Transição climática: Do El Niño para o La Niña, efeitos globais e expectativas no Brasil

Com a despedida do El Niño prevista para o segundo semestre, o fenômeno La Niña ganha espaço, trazendo mudanças climáticas significativas.

Por Plox

13/02/2024 10h29 - Atualizado há 2 meses

Após influenciar o clima global por um ano e meio e ser responsável por recordes de temperatura, o El Niño está previsto para dar lugar ao La Niña ainda neste ano. Segundo a Agência Oceânica e Atmosférica dos Estados Unidos (NOAA), espera-se que o La Niña, caracterizado pelo resfriamento das águas do Pacífico, comece a afetar o clima entre julho e setembro. Essa transição é monitorada através de modelos estatístico-climáticos, que ajudam a prever as alterações nos padrões climáticos.

Foto: Reprodução / Wikimedia Commons

O fenômeno El Niño, que ocorre a cada dois a sete anos, é conhecido pelo aquecimento das águas superficiais do Oceano Pacífico, alterando as correntes marítimas e as massas de ar, o que acarreta em diversos impactos globais. "Dependendo de sua força, o El Niño pode causar uma série de impactos, como aumentar o risco de chuvas fortes e secas em determinados locais do mundo", explicou Michelle L'Heureux, cientista do Climate Prediction Center.

Recentemente, um relatório do Instituto Nacional de Meteorologia (Inmet) apontou que, apesar de atualmente o El Niño ser classificado como forte, ele deve enfraquecer nos próximos meses, abrindo caminho para a formação do La Niña no segundo semestre. Esse acompanhamento mensal do fenômeno é essencial para a tomada de decisões por parte de órgãos governamentais, uma vez que ele influencia aspectos importantes como a agricultura.

Enquanto o El Niño eleva as temperaturas globais, o La Niña traz o efeito oposto, resfriando as águas do Pacífico e, consequentemente, as temperaturas ao redor do mundo. No Brasil, o fenômeno tende a provocar chuvas intensas no Norte e Nordeste e seca no Sul. "O La Niña potencializa as ondas de frio nos períodos de outono-inverno e primavera, mas também pode causar estiagem e ondas de calor intensas em partes da América do Sul", afirmou Estael Sias, meteorologista da MetSul.
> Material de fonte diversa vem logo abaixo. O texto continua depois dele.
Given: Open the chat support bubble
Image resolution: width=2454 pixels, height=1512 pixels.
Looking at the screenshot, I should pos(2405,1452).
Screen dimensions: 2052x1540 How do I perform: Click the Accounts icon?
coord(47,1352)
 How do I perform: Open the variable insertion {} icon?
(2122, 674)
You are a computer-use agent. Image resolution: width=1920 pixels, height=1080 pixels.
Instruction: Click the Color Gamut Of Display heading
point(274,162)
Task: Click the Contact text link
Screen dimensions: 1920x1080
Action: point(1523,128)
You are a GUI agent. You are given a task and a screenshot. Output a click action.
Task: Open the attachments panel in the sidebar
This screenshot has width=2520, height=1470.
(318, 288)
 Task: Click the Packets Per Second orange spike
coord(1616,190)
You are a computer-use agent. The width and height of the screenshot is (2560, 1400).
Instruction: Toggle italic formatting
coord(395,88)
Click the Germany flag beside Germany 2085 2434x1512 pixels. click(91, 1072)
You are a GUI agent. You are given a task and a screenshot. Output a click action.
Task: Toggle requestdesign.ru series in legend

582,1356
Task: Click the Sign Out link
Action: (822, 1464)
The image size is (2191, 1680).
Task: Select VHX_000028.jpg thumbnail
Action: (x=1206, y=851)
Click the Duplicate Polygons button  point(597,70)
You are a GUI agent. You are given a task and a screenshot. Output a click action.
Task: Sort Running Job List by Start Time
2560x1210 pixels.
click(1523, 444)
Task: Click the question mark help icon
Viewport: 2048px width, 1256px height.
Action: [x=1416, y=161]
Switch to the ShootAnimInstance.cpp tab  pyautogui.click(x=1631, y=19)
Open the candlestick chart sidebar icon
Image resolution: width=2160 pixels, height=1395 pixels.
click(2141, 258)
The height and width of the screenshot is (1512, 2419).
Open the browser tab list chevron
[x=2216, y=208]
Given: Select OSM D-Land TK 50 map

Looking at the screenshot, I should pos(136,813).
Ainda sob a influência do El Niño, o mundo testemunhou recordes de calor em 2023, com o ano sendo o mais quente desde o início dos registros, conforme anunciado pelo observatório europeu Copernicus. A temperatura média ultrapassou em 1,48 ºC os níveis pré-industriais, um marco preocupante para as metas climáticas globais.

A previsão da NOAA indica que os efeitos do El Niño devem persistir até maio, seguidos por um período de neutralidade climática antes da chegada do La Niña. Este ciclo de fenômenos climáticos evidencia a complexidade das interações entre o oceano e a atmosfera, ressaltando a importância de monitoramentos contínuos para prever e mitigar seus impactos.